DOCUMENT SEGMENT:
*-*-*

Posted on 12/14/2006 4:18:31 PM PST by RWR8189
THE moment of truth, of decision, has arrived for Iraq. Last week the Iraq Study Group, appointed by the US Congress, made public its report. The bipartisan group, led by former secretary of state James Baker and former Democratic congressman Lee Hamilton and peopled by experienced former political and diplomatic practitioners, gave a sombre view of the state of affairs in Iraq.
The group also put forward new proposals for US policy including talking to Syria and Iran, withdrawing US combat troops by the first quarter of 2008, and deploying up to 20,000 US troops to train and advise Iraqi units.
President George W. Bush has said he will take this report into account before coming to a decision about future policy in Iraq, with an announcement due early next year.
Washington is alive with the thunder of political volleys within and between political parties, think-tanks and the punditocracy.
Much of this debate is about issues that are not at the heart of the matter. For example, whether there should be a temporary surge in US troop numbers to right the horrendous security situation in Baghdad is a fascinating subject in itself, but it is not what is at stake in Bush's decision. Put starkly, the Iraq Study Group, without being so impolite or impolitic as to say so in as many words, has provided a respectable cloak for the US to walk away from Iraq. What Bush now has to decide is whether, even if the Iraq war was a just cause, it is necessary now to accept that it is a lost cause. If yes, then the Iraq Study Group or any other number of models will provide a suitable pretext to slide away from his commitments. If not, Bush has to decide what he can now do
(Excerpt) Read more at theaustralian.news.com.au ...
The only meaningful statement up to this point.
Even though I think we have lost our advantage in this battlefield of the WOT, I still think we can pull it out and claim victory. It's going to take bold moves from W and effectively speaking, he's only got 1 year to accomplish it.
GO FOR IT DUBYA!
"A Churchillian effort in Iraq"
You mean we are going to give Dubya a pencil and let him redraw the borders?
Unfortunately, there was one other thing that helped him gain support...sustained attacks on the homeland.
I pray that's not what it will take here, but it might be. In some cases, I'm not sure that even then will some recognize the enemy.
Sure, we should look to Churchill for inspiration!
There is something very sinister to my mind in this mesopotamian entanglement," Winston Churchill wrote his Prime Minister, David Lloyd George, in August 1920. "Week after week and month after month for a long time we shall have a continuance of this miserable, wasteful, sporadic warfare marked from time to time certainly by minor disasters and cuttings off of troops and agents, and very possibly attended by some very grave occurrence."

*-*-*

SUPPLIED DATA:
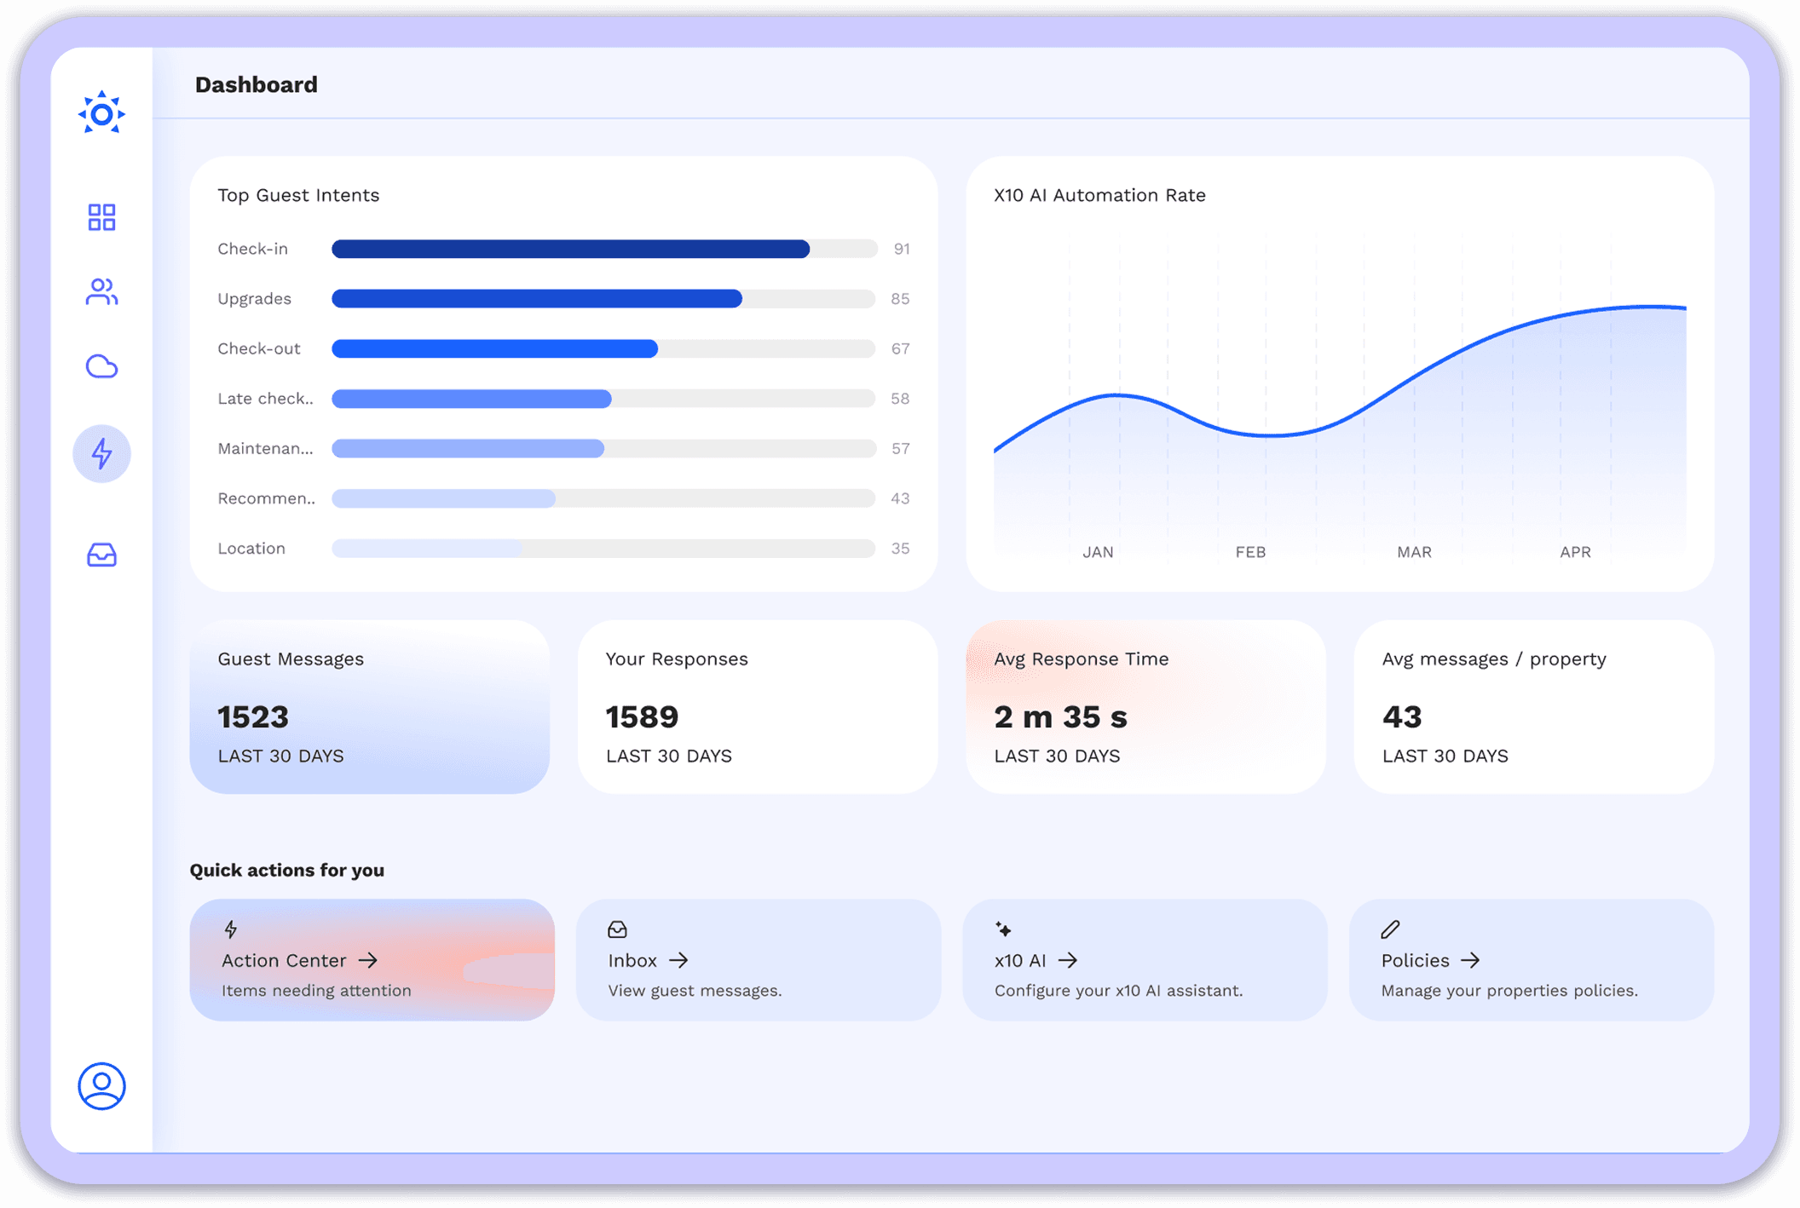
Task: Open the dashboard grid icon in sidebar
Action: (101, 217)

*-*-*

GIVEN INSTRUCTION: For each statement below, say yes or no on whether it agrees with the post about the Iraq Study Group, and quote the words from the post that settle it. 1. The group proposed deploying up to 20,000 US troops to train and advise Iraqi units. 2. Bush's announcement on future Iraq policy was due later in the same year. 3. Churchill wrote to David Lloyd George in August 1920. Answer from the text alone.

OUTPUT FOR THIS TASK:
1. Yes: "deploying up to 20,000 US troops to train and advise Iraqi units"
2. No: "with an announcement due early next year"
3. Yes: "Winston Churchill wrote his Prime Minister, David Lloyd George, in August 1920"